The aim of this study is to investigate whether organ preserving gastrectomy (OPG) would yield a greater ability to save more tissue and functions of the stomach and eventually provide better quality of postoperative life (QoPL) for patients with primary gastric gastroinstestinal stromal tumor (PG-GIST).
MATERIAL AND METHODS:
A retrospective analysis of 23 consecutive patients with PG-GIST who underwent laparoscopic conventional surgery and OPG from June 2008 to December 2016 was performed. Gastrointestinal quality of life index (GIQLI), the area of tumor-free tissue (TFT), body mass index, and postoperative complications were recorded.
Both first-and sixth-month GIQLI scores (mean= 105.4±9.5 and 117.0±11.1, respectively) were significantly higher than baseline scores (mean= 100.9±10.2) of the study population (z=-3.32 and-3.86, p= 0.001 and 0.0001, respectively). GIQLI scores were inversely related to TFT area (r=-0.635, p= 0.001).
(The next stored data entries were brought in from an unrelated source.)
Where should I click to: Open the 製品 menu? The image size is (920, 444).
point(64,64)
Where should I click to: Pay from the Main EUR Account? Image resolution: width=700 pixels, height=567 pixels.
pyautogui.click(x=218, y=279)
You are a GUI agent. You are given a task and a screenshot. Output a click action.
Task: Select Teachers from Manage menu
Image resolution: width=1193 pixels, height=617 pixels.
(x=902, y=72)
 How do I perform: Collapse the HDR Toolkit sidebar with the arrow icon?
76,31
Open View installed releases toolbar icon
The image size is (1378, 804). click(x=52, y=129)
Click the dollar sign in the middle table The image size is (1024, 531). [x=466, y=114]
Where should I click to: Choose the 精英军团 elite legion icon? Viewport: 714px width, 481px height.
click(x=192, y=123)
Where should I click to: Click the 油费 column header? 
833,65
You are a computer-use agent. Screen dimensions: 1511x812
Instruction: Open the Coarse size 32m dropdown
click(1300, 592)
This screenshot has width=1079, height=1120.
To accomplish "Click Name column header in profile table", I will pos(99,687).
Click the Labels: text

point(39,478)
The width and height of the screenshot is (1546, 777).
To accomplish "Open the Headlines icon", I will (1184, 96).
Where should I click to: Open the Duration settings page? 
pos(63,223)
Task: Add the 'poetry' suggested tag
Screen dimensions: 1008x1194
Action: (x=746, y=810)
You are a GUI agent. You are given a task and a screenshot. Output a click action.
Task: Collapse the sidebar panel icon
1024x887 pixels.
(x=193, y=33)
Linear regression analysis revealed 0.130 decrease in GIQLI scores at 6 months each cm2 of removed TFT area.
Laparoscopic OPG seems to be useful in terms of oncologic safety, minimizing the excessive resection of TFT and maximizing the gastric remnant, thereby improving the QoPL of the patients.
KEY WORDS: Function-preserving surgery, Gastric stromal tumor, GIST, GIQLI, Laparoscopic gastrectomy.